If an attacker manages to breach the system and gain access to the password data, and if the passwords are not properly hashed and salted, they could potentially crack the passwords using various methods such as brute force attacks, dictionary attacks, or rainbow table attacks. Once the attacker has the user’s password, they can easily gain unauthorized access to their account, leading to broken authentication.
How to Fix Broken Authentication in Your Applications
Control Session Length
One of the easiest ways to mitigate the risks associated with broken authentication is by controlling session length. When a user logs into a system, a session is created to keep track of their interactions with the system. The session length is the duration in which the session remains active.
Keep session lengths as short as possible without affecting the user experience. This practice reduces the window of opportunity for an attacker to exploit the session.Moreover, idle session timeouts should be implemented. This feature automatically logs out users after a certain period of inactivity, further reducing the risk of session hijacking.
Rotate and Invalidate Session IDs
Another effective measure is to rotate and invalidate session IDs. Every user session is identified by a unique session ID. When a user logs in, the system generates a new session ID for that session.
Rotating session IDs means changing the session ID after a certain period or after certain critical operations. This practice makes it harder for an attacker to predict or guess the session ID.
In addition to rotating session IDs, it is also crucial to invalidate them when they are no longer needed. For example, when a user logs out, their session ID should be invalidated immediately. This prevents an attacker from using an old session ID to gain unauthorized access to the system.
Multi-factor authentication (MFA) is another effective way to fix broken authentication in your organization. MFA is a method of authentication that requires users to provide two or more verification factors to gain access to a resource.
The factors used in MFA can be something the user knows (like a password), something the user has (like a physical token or a smartphone), or something the user is (like a fingerprint or other biometric trait).
By requiring multiple forms of verification, MFA significantly enhances the security of your system. Even if an attacker manages to steal a user’s password, they would still need the other factors to gain access.
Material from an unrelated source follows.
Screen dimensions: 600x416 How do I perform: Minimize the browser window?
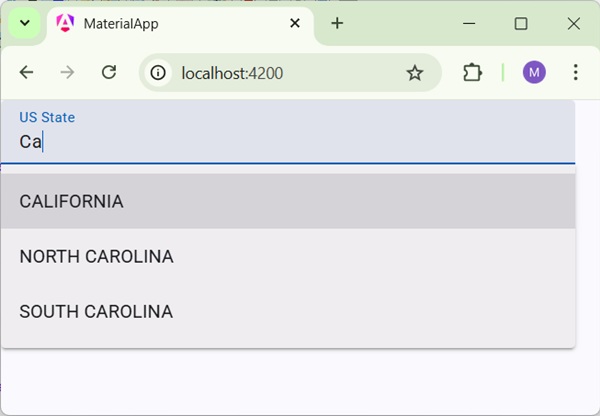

Implement Brute-Force Protection
Brute-force attacks are a common method used by attackers to break authentication. In a brute-force attack, the attacker attempts to guess the user’s password by trying different combinations until they find the correct one.
To protect your system against brute-force attacks, you should implement brute-force protection measures. These measures include limiting the number of failed login attempts, introducing time delays after a certain number of failed attempts, and using CAPTCHAs to prevent automated attacks.
Moreover, you can also use blacklisting and whitelisting techniques. Blacklisting involves blocking IP addresses that are suspected of conducting brute-force attacks, while whitelisting involves allowing only certain trusted IP addresses to access your system.